Work task 1:
Answer these from the board game reviews, one line each:
(a) What is the first player token in Moon Base?
(b) Which company published Mr. Cabbagehead's Garden?
(c) Who designed Era: Medieval Age?
Work task 2: Write out the section of the board game reviews starting with "Whether solo or" and going on through "too many turnips.".

Subtract the moon and the world’s cutest first player token (a marbled blue Earth in the distance!) and Moon Base would be unquestionably considered an abstract game. Instead, it’s an abstract game on the moon. The draw is all about the game’s rings; one for each player, plus a neutral color that can either help or hinder your plans, or sometimes both at once. Establishing colonies and resource bases seems straightforward until you realize this is also one of the year’s most contentious hate-placement games. See a rival opportunity? Block it with one of your own.
The result is a game that’s about overlooking openings as much as it is about making them. Despite its gorgeous appearance, all those swirls become visual static that obscures a perfect placement until it’s too late. Very nice. Oh, and it also contains a purple space dildo, which was a rather sex-positive thing to do.
#3. Mr. Cabbagehead’s Garden
Design and art by Todd Sanders. Published by LudiCreations.
Whether solo or in its surprisingly enjoyable dual mode, Todd Sanders’ onetime print-and-play masterpiece is even finer as an official publication. As before, the titular hero (he’s a head of cabbage) is growing a garden to impress Eudora Brassica with a blue ribbon from the garden festival. As all cannibalizing gentlevegetables know, it’s the layout of one’s garden that draws adoration. Every turn revolves around a choice of which veggie to plant, while the others are tossed out. It’s akin to choosing which of three children to keep and which to toss into the compost heap. Since, you know, you’re also a veggie.
On a less grim note, this is also one of the best short-form solo games of the year. Within the span of twenty short minutes, you can expect choices, consequences, and far too many turnips.
Design by Jordy Adan. Art by Luis Francisco and Lucas Ribeiro. Published by Thunderworks Games.
I could have written a list entirely composed of polyomino games. Instead, Cartographers gets to shine as possibly the best flip-and-write game yet crafted. To call it Tetris on a pad of paper might sound reductive, but there’s a ring of truth to such a simplification. Here, though, rather than laying solid rows, you’re hunting multiple objectives by planting forests, raising towns, and occasionally raiding other players’ pads with monster attacks. Bonus points if you mess up Geoff’s pad with ugly goblin-script.
Jordy Adan apparently doesn’t understand how cartography works — if it did go this way, someone would be in big trouble for how preposterous Italy looks — but he certainly knows how to craft a game where the layout of your kingdom is both personal and all-important. For added flair, colored pencils are highly recommended.
#1. Era: Medieval Age
Design by Matt Leacock. Art by Chris Quilliams. Published by eggertspiele.
Okay, so there’s a downside here: that yellow pegboard really looks quite awful. As an upside, its presence is sheer utility, a justification for the townhouses, markets, churches, and imposing gray walls you’ll soon fill it with.
There are about a dozen reasons why I love Era. It’s a perfect dice game. It lasts just long enough to make each placement matter. Somebody usually fails to finish their walls. It has polyominoes but doesn’t ever recall Tetris. Most of all, however, it’s an excellent visual game. Upon growing acquainted with its selection of structures, you can tell at a glance what everything represents. Here’s the hospital where buildings are safe to cluster; over there is a residential area doomed to attract plague; and across the table somebody has decided to wall in their farms. What an intriguing perspective on agriculture. Regardless, Era does just about everything right, right down to the way it employs those bazillion plastic pieces.
What are your best games of the past year that communicated much with their table presence?

Information:
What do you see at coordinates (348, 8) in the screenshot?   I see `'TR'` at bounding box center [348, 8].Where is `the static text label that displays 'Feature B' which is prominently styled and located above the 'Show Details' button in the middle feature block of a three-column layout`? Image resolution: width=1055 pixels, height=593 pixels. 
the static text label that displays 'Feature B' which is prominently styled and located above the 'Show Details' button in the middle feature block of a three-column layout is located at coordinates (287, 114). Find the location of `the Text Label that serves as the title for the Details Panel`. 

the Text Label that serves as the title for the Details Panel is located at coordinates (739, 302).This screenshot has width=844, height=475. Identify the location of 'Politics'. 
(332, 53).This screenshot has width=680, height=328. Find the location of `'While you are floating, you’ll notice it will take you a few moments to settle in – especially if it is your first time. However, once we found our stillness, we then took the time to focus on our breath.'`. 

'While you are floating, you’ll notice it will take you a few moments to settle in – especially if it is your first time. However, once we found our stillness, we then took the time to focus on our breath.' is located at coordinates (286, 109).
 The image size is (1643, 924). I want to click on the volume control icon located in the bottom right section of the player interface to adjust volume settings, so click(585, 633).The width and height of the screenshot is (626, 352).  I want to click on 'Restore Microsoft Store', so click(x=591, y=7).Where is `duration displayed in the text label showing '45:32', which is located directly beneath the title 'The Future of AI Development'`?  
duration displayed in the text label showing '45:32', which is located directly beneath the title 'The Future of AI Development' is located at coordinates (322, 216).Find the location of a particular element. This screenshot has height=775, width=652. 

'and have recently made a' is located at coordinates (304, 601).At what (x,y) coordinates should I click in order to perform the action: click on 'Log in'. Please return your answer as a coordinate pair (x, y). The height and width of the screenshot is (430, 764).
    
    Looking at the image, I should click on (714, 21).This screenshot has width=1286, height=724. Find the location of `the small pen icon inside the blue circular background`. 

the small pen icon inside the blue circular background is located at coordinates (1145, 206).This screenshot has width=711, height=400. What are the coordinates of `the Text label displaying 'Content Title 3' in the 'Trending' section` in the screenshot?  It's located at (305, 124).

Reply 1:
(a) A marbled blue Earth.
(b) LudiCreations.
(c) Matt Leacock.

Reply 2:
Whether solo or in its surprisingly enjoyable dual mode, Todd Sanders’ onetime print-and-play masterpiece is even finer as an official publication. As before, the titular hero (he’s a head of cabbage) is growing a garden to impress Eudora Brassica with a blue ribbon from the garden festival. As all cannibalizing gentlevegetables know, it’s the layout of one’s garden that draws adoration. Every turn revolves around a choice of which veggie to plant, while the others are tossed out. It’s akin to choosing which of three children to keep and which to toss into the compost heap. Since, you know, you’re also a veggie.
On a less grim note, this is also one of the best short-form solo games of the year. Within the span of twenty short minutes, you can expect choices, consequences, and far too many turnips.